• _Yapılacak İşler_
1. Çocuklara ölümü anlatma konulu metne göre çocuklar genellikle hangi yaş civarında ölüm hakkında sınırlı ve belirsiz bir anlayışa sahiptir?
2. Çocuklara ölümü anlatma konulu metinde "9-12 Yaş : Gelişimsel" ifadesinin geçtiği yerden başlayın ve "ve korkular geliştirirler." ifadesinden sonra durarak bu bölümü kelimesi kelimesine aktarın.

• _Alıntı_
· · · · · · ·

2007'den Bugüne 92,312 Tavsiye, 28,221 Uzman ve 19,979 Bilimsel Makale
Site İçi Arama
Yeni Tavsiye Ekleyin!



Çocuklara Ölümü Anlatmak
MAKALE #5423 © Yazan Dr.Melda ALANTAR | Yayın Eylül 2010 | 5,956 Okuyucu
ÇOCUKLARA ÖLÜMÜ ANLATMAK

Yaşam olayları arasında ölüm, çocuk ve yetişkinler için kabul edilmesi güç bir gerçektir. Ancak insanlar acı ve üzüntü veren olaylarla başa çıkmayı öğrenerek büyür ve olgunlaşırlar. Önlenemez kayıplara uyum sağlamak , ölümle yaşamayı öğrenmek ve yaşama sevincini yaratarak hayatı sürdürmek için yas sürecinde çocuklara uygun ve gerekli destek verilmelidir.

Çocuklar yaş ve gelişim düzeyleri doğrultusunda ölümü nasıl kavrarlar ?

0-2 Yaş : İki yaşından küçük bebekler ölümle ilgili kavramları anlayamazlar. Ölümü algılayamayacak kadar küçüktürler. Ölüme ilişkin tek bilgi sadece sürekli çevrelerinde bulunan yakınlarının artık olmadığını fark etmeleridir. Bu durumda örneğin, yatmaya giderken gördükleri resmi gösterip, ”Anne ?” diye sorabilirler. Ölen kişinin koku, ses gibi özelliklerine özlem duyabilirler.
2-6 Yaş : Genellikle 4 yaş civarında çocuklar ölüm hakkında sınırlı ve belirsiz anlayışa sahiptirler. Ölümün kalıcı bir durum olduğunu düşünemezler. Olayın değişebileceğini sanarak, gelecekte ölen kişiyle birlikte yapacakları işlerden söz edebilirler. Okul öncesi dönem çocukları sıklıkla sihirli düşünce ve oyunlarla ilgilenirler. Yeterince dua ederek ya da güçlü dileklerde bulunarak ölen kişinin yeniden canlanacağını düşünebilirler.
6-9 Yaş : Bu dönemde çocuklar ölümün bir son olduğu gerçeğini algılamaya başlarlar. Ancak diğer yandan sihir, düşünce ve dileklerle ölümü alt edebilecek güce sahip olduklarını düşünürler. Güçlerine ilişkin bu inanç onların ölüme engel olabilecekleri , ölen insanı koruyabilecekleri düşüncesine kapılmalarına neden olur. Bu görüş doğrultusunda kişinin ölümünden dolayı suçluluk ve sorumluluk duyabilirler.
9-12 Yaş : Gelişimsel olarak bu yaş çocukları macera kitapları okurlar, hayaletlere ilişkin hikayeler anlatırlar ve kahramanlarla ilgilidirler. Genellikle yaşlı insanların öldüklerini düşünmelerine karşın, gençleri, anne-baba ve yakınlarını da kaybedeceklerini kavramaya başlarlar. Anne-baba ve sevdikleri kişilerin ölümlerine ilişkin kabuslar görür ve korkular geliştirirler.

· · · · · · ·

• _Kayıtlı Veriler_
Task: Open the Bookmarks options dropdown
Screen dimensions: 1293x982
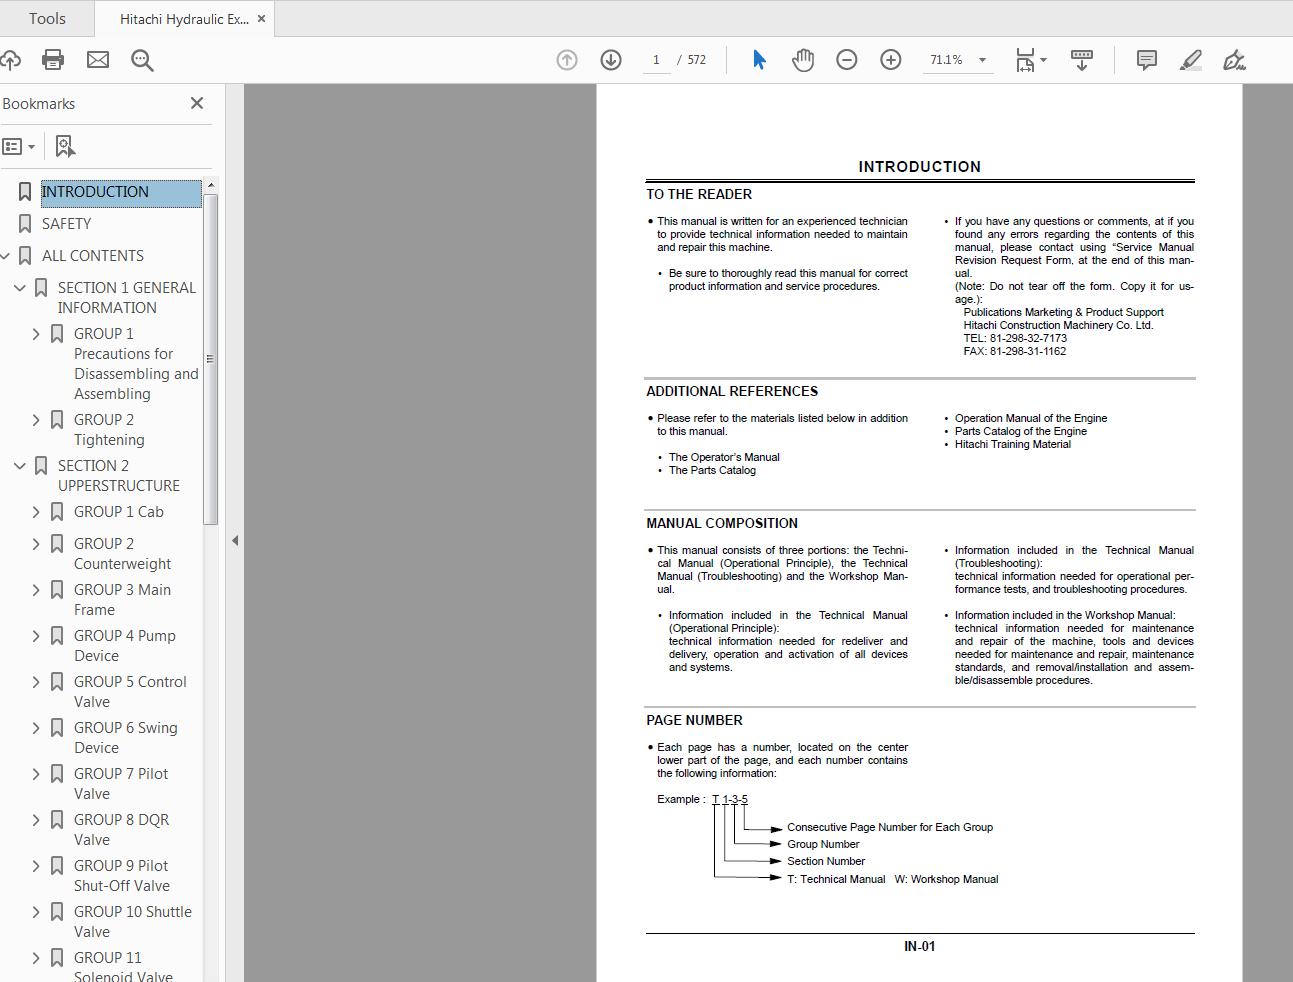Action: click(19, 146)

· · · · · · ·

• _Sonuçlar_
1. Genellikle 4 yaş civarında.

2.
9-12 Yaş : Gelişimsel olarak bu yaş çocukları macera kitapları okurlar, hayaletlere ilişkin hikayeler anlatırlar ve kahramanlarla ilgilidirler. Genellikle yaşlı insanların öldüklerini düşünmelerine karşın, gençleri, anne-baba ve yakınlarını da kaybedeceklerini kavramaya başlarlar. Anne-baba ve sevdikleri kişilerin ölümlerine ilişkin kabuslar görür ve korkular geliştirirler.